Records from a dataset:

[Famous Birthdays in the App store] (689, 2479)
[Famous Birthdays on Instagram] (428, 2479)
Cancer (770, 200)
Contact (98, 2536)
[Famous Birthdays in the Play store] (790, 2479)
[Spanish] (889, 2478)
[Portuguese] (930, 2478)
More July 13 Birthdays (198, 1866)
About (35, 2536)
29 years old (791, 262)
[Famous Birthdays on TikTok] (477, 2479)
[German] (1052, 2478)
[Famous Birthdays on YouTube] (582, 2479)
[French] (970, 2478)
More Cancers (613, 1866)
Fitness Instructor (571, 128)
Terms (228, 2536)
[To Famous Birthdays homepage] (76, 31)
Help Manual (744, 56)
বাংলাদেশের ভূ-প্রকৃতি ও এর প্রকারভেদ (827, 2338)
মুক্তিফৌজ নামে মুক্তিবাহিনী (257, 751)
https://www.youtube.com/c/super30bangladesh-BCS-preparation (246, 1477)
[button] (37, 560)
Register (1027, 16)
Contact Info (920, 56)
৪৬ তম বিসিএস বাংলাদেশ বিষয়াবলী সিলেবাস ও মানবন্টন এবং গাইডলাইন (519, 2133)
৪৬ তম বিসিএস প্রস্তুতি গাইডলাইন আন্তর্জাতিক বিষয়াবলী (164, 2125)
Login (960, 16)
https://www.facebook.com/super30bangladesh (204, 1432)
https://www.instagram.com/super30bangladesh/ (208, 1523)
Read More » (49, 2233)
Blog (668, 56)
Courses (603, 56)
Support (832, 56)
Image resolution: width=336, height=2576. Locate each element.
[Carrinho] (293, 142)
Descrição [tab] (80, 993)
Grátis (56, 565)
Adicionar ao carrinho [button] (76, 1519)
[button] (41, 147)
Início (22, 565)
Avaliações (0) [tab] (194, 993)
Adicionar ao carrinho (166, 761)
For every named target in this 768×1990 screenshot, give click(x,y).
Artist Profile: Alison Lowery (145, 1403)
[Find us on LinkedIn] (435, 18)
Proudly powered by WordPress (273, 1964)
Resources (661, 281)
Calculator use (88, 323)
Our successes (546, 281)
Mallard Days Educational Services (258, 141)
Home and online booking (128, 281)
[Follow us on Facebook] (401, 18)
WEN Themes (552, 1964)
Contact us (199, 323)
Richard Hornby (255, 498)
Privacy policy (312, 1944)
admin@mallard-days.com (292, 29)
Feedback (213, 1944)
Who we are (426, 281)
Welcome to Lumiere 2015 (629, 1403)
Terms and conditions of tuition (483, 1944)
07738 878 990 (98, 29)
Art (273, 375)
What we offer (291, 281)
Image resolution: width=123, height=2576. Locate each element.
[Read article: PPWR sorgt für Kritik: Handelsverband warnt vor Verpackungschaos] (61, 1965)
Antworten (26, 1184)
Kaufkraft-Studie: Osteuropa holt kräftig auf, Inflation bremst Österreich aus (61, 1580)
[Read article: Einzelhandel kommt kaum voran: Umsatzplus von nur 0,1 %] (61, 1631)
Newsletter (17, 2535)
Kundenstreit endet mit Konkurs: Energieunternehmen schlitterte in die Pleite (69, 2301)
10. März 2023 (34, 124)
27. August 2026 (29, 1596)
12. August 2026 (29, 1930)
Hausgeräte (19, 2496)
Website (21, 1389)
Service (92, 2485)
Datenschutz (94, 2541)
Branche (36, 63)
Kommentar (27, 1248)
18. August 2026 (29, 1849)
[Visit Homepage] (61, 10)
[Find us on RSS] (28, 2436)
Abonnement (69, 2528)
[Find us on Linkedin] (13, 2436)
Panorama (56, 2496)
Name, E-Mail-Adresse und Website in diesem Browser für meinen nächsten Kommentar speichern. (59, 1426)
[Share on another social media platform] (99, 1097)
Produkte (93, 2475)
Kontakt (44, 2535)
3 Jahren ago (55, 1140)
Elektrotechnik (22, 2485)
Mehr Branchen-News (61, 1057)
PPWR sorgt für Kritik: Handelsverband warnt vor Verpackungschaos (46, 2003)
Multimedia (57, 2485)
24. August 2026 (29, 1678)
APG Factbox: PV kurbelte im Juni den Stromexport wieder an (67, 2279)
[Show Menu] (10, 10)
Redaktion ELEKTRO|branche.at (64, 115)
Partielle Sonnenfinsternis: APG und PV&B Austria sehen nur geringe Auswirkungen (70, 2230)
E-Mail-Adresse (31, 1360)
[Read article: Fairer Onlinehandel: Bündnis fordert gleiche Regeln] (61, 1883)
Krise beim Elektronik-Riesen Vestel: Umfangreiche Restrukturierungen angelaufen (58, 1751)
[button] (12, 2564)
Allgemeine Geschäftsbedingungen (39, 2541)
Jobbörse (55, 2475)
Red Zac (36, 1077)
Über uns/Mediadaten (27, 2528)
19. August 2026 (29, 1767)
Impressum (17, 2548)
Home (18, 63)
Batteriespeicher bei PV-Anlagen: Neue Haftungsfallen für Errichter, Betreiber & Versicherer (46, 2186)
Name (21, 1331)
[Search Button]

*Work item*:
Above are records; repeat only the lines starting at the line with "Art (273, 375)" and ending at the line with "Antworten (26, 1184)", exactly as they appear, both included.

*Response area*:
Art (273, 375)
What we offer (291, 281)
Image resolution: width=123, height=2576. Locate each element.
[Read article: PPWR sorgt für Kritik: Handelsverband warnt vor Verpackungschaos] (61, 1965)
Antworten (26, 1184)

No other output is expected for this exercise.